[Data excerpts]
....

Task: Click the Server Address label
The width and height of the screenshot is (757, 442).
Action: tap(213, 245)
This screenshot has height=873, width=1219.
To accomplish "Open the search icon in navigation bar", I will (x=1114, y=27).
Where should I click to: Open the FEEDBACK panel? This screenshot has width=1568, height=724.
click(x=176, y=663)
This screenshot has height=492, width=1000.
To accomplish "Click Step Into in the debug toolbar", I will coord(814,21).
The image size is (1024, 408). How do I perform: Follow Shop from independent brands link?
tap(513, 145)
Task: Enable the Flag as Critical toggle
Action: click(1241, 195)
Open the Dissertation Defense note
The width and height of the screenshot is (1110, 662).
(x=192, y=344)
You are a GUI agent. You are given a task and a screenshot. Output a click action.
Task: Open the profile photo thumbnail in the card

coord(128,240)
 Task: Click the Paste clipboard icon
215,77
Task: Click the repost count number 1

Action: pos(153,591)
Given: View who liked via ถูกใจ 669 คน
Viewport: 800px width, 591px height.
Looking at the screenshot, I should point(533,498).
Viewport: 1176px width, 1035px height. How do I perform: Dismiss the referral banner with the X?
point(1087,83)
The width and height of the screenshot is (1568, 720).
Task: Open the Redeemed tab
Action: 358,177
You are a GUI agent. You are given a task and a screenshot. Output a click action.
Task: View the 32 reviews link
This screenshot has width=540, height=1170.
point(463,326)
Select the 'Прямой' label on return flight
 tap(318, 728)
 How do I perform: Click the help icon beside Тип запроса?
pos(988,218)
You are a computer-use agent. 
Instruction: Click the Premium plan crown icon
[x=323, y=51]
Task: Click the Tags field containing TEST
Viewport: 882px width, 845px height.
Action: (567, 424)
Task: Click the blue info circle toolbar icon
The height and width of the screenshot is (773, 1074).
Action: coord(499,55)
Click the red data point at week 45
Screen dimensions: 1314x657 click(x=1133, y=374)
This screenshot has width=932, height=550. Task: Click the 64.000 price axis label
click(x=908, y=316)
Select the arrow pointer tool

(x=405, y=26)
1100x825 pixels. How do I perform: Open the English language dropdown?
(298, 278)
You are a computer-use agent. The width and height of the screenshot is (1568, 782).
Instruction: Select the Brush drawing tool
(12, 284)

....

Work to be completed =>
All of the data must be returned exactly.

Output of the exercise =>
Task: Click the Server Address label
The width and height of the screenshot is (757, 442).
Action: tap(213, 245)
This screenshot has height=873, width=1219.
To accomplish "Open the search icon in navigation bar", I will (x=1114, y=27).
Where should I click to: Open the FEEDBACK panel? This screenshot has width=1568, height=724.
click(x=176, y=663)
This screenshot has height=492, width=1000.
To accomplish "Click Step Into in the debug toolbar", I will coord(814,21).
The image size is (1024, 408). How do I perform: Follow Shop from independent brands link?
tap(513, 145)
Task: Enable the Flag as Critical toggle
Action: click(1241, 195)
Open the Dissertation Defense note
The width and height of the screenshot is (1110, 662).
(x=192, y=344)
You are a GUI agent. You are given a task and a screenshot. Output a click action.
Task: Open the profile photo thumbnail in the card

coord(128,240)
 Task: Click the Paste clipboard icon
215,77
Task: Click the repost count number 1

Action: pos(153,591)
Given: View who liked via ถูกใจ 669 คน
Viewport: 800px width, 591px height.
Looking at the screenshot, I should point(533,498).
Viewport: 1176px width, 1035px height. How do I perform: Dismiss the referral banner with the X?
point(1087,83)
The width and height of the screenshot is (1568, 720).
Task: Open the Redeemed tab
Action: 358,177
You are a GUI agent. You are given a task and a screenshot. Output a click action.
Task: View the 32 reviews link
This screenshot has width=540, height=1170.
point(463,326)
Select the 'Прямой' label on return flight
 tap(318, 728)
 How do I perform: Click the help icon beside Тип запроса?
pos(988,218)
You are a computer-use agent. 
Instruction: Click the Premium plan crown icon
[x=323, y=51]
Task: Click the Tags field containing TEST
Viewport: 882px width, 845px height.
Action: (567, 424)
Task: Click the blue info circle toolbar icon
The height and width of the screenshot is (773, 1074).
Action: coord(499,55)
Click the red data point at week 45
Screen dimensions: 1314x657 click(x=1133, y=374)
This screenshot has width=932, height=550. Task: Click the 64.000 price axis label
click(x=908, y=316)
Select the arrow pointer tool

(x=405, y=26)
1100x825 pixels. How do I perform: Open the English language dropdown?
(298, 278)
You are a computer-use agent. The width and height of the screenshot is (1568, 782).
Instruction: Select the Brush drawing tool
(12, 284)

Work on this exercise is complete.